A borderless form should always be one that the user is not expected to minimize. The discoverability principle starts to apply here: most users don't know that you can minimize a window by clicking on its taskbar icon. They're going to expect to be able to do it by clicking the –
button next to the big red x
.
The right solution is to choose a different border style for your form, one that includes the title bar and the minimize box. Windows will automatically behave as expected. Things are much easier when you follow the standard conventions of your platform, not only for you as a programmer, but for your users. It also fixes that nasty flickering effect when your form is created or restored where I can see the standard caption bar for a few seconds.
Of course, you'll inevitably want to do this anyway, so despite my better judgement, I'll try to provide a solution. The first problem is I can't reproduce the behavior you describe (Windows Server 2008 R2, .NET 4.0). Adding exactly the code shown to a new WinForms project, and setting the form's FormBorderStyle
property to "None", there's no way I can get two windows to show up. Clicking on the taskbar icon causes the form to minimize, clicking it again restores it.
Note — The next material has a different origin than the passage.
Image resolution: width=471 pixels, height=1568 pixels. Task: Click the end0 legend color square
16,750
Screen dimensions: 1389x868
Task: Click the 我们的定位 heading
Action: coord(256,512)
But there is a way to simplify your code. And you should probably be OR-ing the style flags that you're adding with the existing style flags, rather than replacing the existing flags. Replace your code with this:
const int WS_MINIMIZEBOX = 0x20000;
const int CS_DBLCLKS = 0x8;
protected override CreateParams CreateParams
{
get
{
CreateParams cp = base.CreateParams;
cp.Style |= WS_MINIMIZEBOX;
cp.ClassStyle |= CS_DBLCLKS;
return cp;
}
}
If that doesn't fix your problem (and I'm skeptical that it will), then as I suspected, there's something else wrong in your code that you haven't shown us. Just because you can comment out a few lines of code and your program works as expected doesn't necessarily imply that the problem lies in those lines of code. They can be perfectly correct, but interfering with a hack you've used elsewhere.